Welcome to No Place Like Home.

This blog is a place for information, answers and support for families who are considering international adoption, waiting or are home with their children. My name is Kimberley and I am the coordinator of this site. This blog is truly a network of families who are willing to support others along their journey to their child. The blogs listed on my sidebar are arranged by country and these families have volunteered to act as a resource to anyone who needs one. These are amazing people who are dedicated to helping families who are on the journey to their children in another country. If you are looking for someone to talk with or if you have a blog and would like to be available to help others, please feel free to e-mail me at timnkim@gmail.com.

Thursday, July 24, 2008

Stolen Baby Found in Guatemala Adoption System

This article is from Welt..Online

24. Juli 2008, 10:18

Illegal Adoptions

Stolen baby found in Guatemalan adoption system
Adoption officials said Wednesday, July 23, that DNA tests indicate a Guatemalan baby reported stolen from her mother was being adopted by a U.S. couple, the first strong sign that the Central American nation’s troubled adoption system relied in part on abducted children.

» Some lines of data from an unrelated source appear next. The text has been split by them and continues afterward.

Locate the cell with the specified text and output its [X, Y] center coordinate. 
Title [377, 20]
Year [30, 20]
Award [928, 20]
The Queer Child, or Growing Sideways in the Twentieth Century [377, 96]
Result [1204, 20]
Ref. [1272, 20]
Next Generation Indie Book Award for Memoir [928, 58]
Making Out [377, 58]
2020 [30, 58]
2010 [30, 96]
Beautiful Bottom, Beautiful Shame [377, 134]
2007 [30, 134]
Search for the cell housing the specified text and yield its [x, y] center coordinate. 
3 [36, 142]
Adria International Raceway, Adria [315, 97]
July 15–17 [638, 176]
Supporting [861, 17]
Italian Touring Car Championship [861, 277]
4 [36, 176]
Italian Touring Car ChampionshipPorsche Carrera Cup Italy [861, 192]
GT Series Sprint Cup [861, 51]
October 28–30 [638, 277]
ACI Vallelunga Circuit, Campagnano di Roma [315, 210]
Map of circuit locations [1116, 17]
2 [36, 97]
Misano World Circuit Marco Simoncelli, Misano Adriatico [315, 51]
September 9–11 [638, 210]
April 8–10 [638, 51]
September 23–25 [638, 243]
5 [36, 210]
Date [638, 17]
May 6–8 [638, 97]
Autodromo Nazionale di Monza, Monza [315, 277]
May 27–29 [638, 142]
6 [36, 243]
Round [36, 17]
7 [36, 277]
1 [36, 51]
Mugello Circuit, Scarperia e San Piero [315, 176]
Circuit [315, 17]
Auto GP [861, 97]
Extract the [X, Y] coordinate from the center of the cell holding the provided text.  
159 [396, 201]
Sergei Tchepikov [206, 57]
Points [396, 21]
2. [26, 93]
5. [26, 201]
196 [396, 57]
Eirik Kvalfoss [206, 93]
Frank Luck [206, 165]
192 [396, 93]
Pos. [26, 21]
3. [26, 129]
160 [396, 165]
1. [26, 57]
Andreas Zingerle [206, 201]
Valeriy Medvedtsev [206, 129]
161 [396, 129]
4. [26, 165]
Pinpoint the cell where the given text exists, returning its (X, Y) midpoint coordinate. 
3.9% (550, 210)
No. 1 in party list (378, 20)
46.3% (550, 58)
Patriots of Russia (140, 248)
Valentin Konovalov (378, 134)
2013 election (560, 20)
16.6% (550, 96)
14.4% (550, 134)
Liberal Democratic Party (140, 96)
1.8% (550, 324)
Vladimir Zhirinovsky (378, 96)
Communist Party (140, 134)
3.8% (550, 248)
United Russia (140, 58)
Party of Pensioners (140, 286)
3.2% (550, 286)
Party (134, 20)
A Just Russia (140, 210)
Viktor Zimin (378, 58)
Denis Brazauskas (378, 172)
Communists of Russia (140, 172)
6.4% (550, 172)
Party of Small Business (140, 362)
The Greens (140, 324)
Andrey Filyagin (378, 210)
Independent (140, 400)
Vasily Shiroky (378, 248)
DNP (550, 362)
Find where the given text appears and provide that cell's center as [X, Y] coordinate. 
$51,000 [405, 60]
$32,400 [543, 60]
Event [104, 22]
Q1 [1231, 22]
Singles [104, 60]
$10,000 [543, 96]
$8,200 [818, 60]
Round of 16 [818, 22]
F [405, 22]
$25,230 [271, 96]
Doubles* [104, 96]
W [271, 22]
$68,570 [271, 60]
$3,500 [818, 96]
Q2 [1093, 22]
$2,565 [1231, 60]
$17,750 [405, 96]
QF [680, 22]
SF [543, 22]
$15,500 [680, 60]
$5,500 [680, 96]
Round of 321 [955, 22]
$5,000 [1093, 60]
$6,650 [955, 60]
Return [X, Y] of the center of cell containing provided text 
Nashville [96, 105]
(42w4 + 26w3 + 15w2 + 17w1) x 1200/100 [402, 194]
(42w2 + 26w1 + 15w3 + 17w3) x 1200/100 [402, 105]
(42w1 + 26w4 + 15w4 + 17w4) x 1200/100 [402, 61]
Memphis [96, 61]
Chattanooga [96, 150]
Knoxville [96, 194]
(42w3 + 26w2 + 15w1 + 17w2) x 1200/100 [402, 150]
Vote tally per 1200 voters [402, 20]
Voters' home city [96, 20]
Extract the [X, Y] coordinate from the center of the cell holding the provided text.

An employee of Guatemala's National Adoptions Council, left, greets a child held by his adoptive mother after a press conference in Guatemala City. The child, whose real name has not been revealed in order to protect his identity, is the first case of adoption under the new Guatemalan adoptions' law.
Authorities have long believed that children were stolen or bought to supply Guatemala’s US$100 million-a-year adoption industry before thousands of pending adoptions were frozen in May.
Previously, dozens of mothers reported stolen babies and at least two were found in orphanages, although they had not yet been put up for adoption. But adoption officials revealed to The Associated Press on Wednesday, July 23, that DNA tests identified toddler Esther Zulamita, who was reported stolen on March 26, 2007. The girl was in the process of being adopted to an unidentified U.S. couple.
Jaime Tecu, director of a team of experts reviewing all pending Guatemalan adoptions, said the DNA test results represent the first time officials have directly linked a baby reported stolen by its mother to the fraud plagued adoption system. "This is the first time that we’ve been able to show, with irrefutable evidence, that a stolen child was put up for adoption,“ Tecu said.
Guatemala City adoption industry Guatemalan baby DNA adoption process The baby’s mother, Ana Escobar, said armed men locked her in a storage closet at the family’s shoe store north of Guatemala City and took the 6-month-old. "When I got out, my daughter was gone,“ she told the AP in an earlier interview about the case.
She spent months searching hospitals and orphanages, looking for the child. In May, Escobar says she was sitting in the National Adoption Council’s offices, hoping to get access to the babies whose adoption cases were being reviewed. She looked up and saw a toddler who looked like her baby.
The image of the child being carried by an official haunted her, and she asked officials to see more photos. Soon she was sure the baby girl was hers. All of the girl’s papers were in order, including DNA tests showing that her birth mother was someone other than Escobar. But Escobar convinced officials to take new DNA tests. "She was so sure that the child was hers that we agreed to search the house where the baby was kept,“ Tecu said.
The baby was placed with a caretaker while her adoption was pending, but Escobar convinced a Guatemalan judge in May to let her care for the child while the new DNA tests were performed. "I can’t explain how excited and happy I am,“ Escobar told the AP on Wednesday. "It’s a miracle.“
Tecu said officials will investigate the lawyers who handled the adoption, the doctor who signed the falsified DNA tests, and anyone else associated with the process. "This was run by a mafia, and we're going after them,“ he said.
Guatemala froze all 2,286 pending adoptions in May, and officials are reviewing each case to confirm there is no fraud.
At the same time, Guatemala is just starting to adopt babies under a new, more stringent system run by an independent adoption commission. Before the reform, foreign couples, mostly from the U.S., paid up to US$30,000 to adopt children. The previous system was so quick and hassle-free it became the second-largest source of foreign babies to U.S. couples after China.